In a March 10 interview with Vatican Radio, Cardinal Kasper, the president emeritus of the Pontifical Council for Promoting Christian Unity, said, “My main intention was not to speak about divorced and remarried people but to speak about the Gospel of the family.”
Of the five sections of his address, only the last was devoted to divorce and remarriage. Earlier sections focused on the family in creation and redemption, the domestic church, and sin in families.
“I think the majority of young people want stable relationships, want to live in a family,” he told Vatican Radio. “And therefore the Church has to help them, so I wanted to build up a new, better, more deep understanding of family life.”
Cardinal Kasper, who was invited to speak at the consistory by Pope Francis, said, “I told the Pope from the very beginning that I have my opinions, and the Pope encouraged me to speak about my opinions — he wanted an open discussion about an urgent problem.”
Noted Vatican observer Sandro Magister wrote March 11 in his blog “Settimo Cielo” that the cardinal’s speech generated “a very animated discussion, with numerous cardinals of the first order intervening against the thesis presented by Kasper.”
Cardinal Kasper had alleged that in the early Church, someone who entered a new relationship, even though their lawful spouse was still alive, was allowed “a life raft through admission to Communion,” and only after completing “a period of penance.” He suggested to the cardinals that while it was not a general solution, this might be a possible path for the “smaller segment of the divorced and remarried” interested in the sacraments, that repented of the first marriage’s failure, but “cannot abandon without further harm” the family of their second union.
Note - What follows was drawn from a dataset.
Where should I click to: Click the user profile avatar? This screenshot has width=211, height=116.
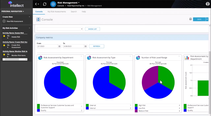click(208, 4)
He told Vatican Radio that he wanted to “find a way” between rigorism and laxity: “I think this can be the only approach of the Church today,” adding that he wants “a realistic application of doctrine to the current situation of the great majority of people.”
He added that there is “an abyss” between Church teaching and the convictions of many Christians: “we have to listen to people living family life,” he said.
“I maintain the full teaching of the Church but the teaching has to be applied to concrete situations,” he said in the interview. “The Church must explain in a new way what are family and matrimony in order to help people and at the same time remain faithful to the Gospel.”
Roberto de Mattei, an Italian historian had critiqued the cardinal‘s Feb. 20 address when it was published in Italian daily Il Foglio, calling it “a shocking example of a cultural revolution proposed in the name of praxis.”
“In Kasper’s view,” according to de Mattei, the method to deal with the crisis of divorce is to “change the doctrine, without showing that it has been modified.”
The historian said the cardinal’s proposals would be to open the doors to “the systematic violation, on the level of praxis, of that dogmatic tradition where the words affirm it legally binding.”
“The position of the Church is unequivocal,” de Mattei added.
“Communion to remarried divorcees is denied because matrimony is indissoluble,” he said, “and none of the reasons adopted by Cardinal Kasper allows for the celebration of a new matrimony or the blessing of a pseudo-matrimonial union.”